GIVEN EXERCISE:
Please copy word for word the rows from the line containing "This screenshot has width=650, height=526." through the end of the rows, both included, and omit the pictures.

DATA ROWS:
▼

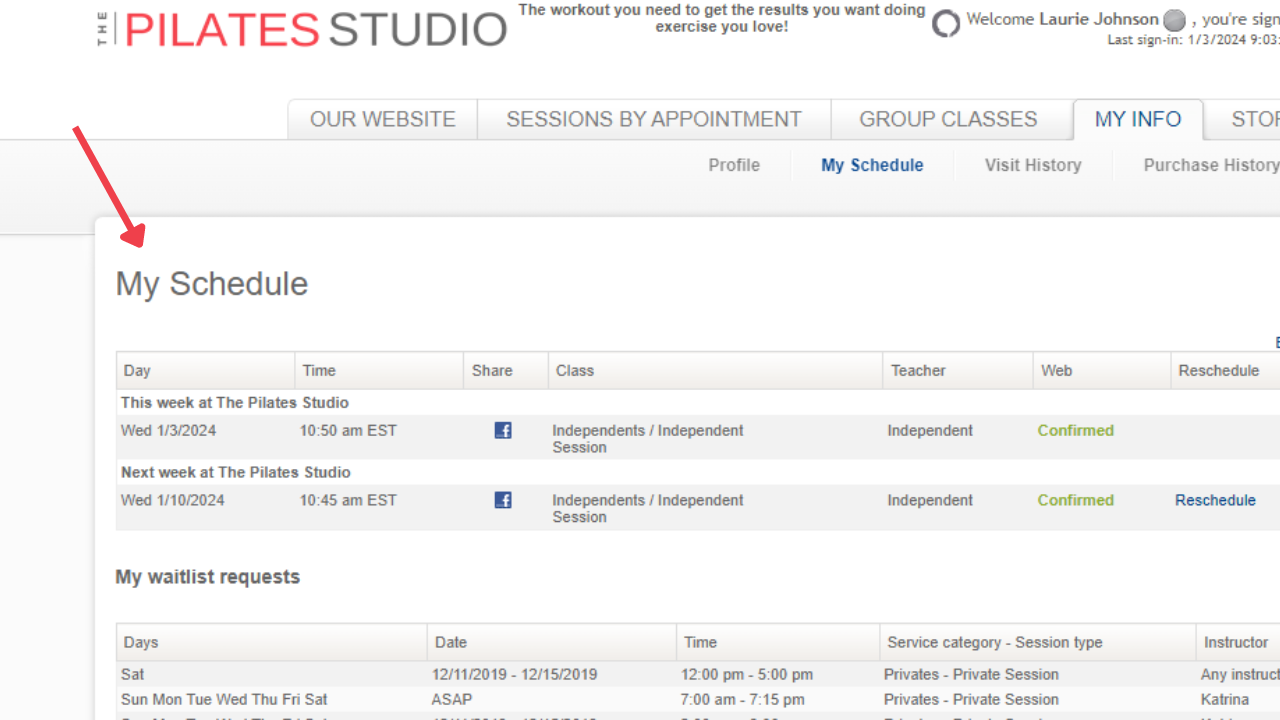This screenshot has height=720, width=1280.
Task: Click the gray user avatar beside Laurie Johnson
Action: (1175, 21)
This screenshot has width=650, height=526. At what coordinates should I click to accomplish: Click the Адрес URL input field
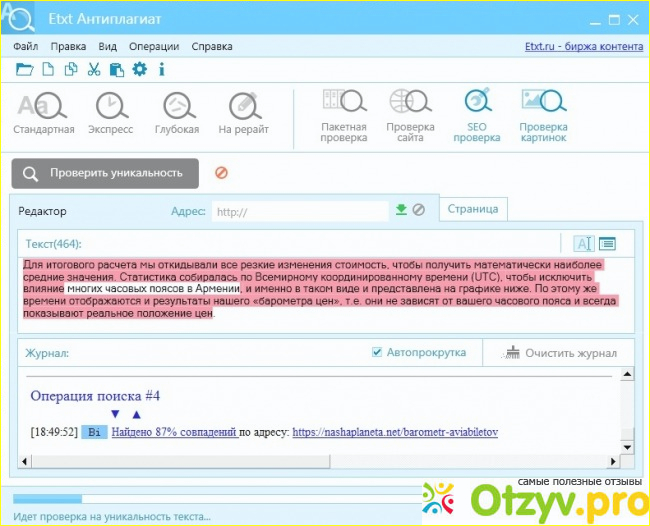click(300, 211)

▲

REPLY:
This screenshot has width=650, height=526. At what coordinates should I click to accomplish: Click the Адрес URL input field
click(300, 211)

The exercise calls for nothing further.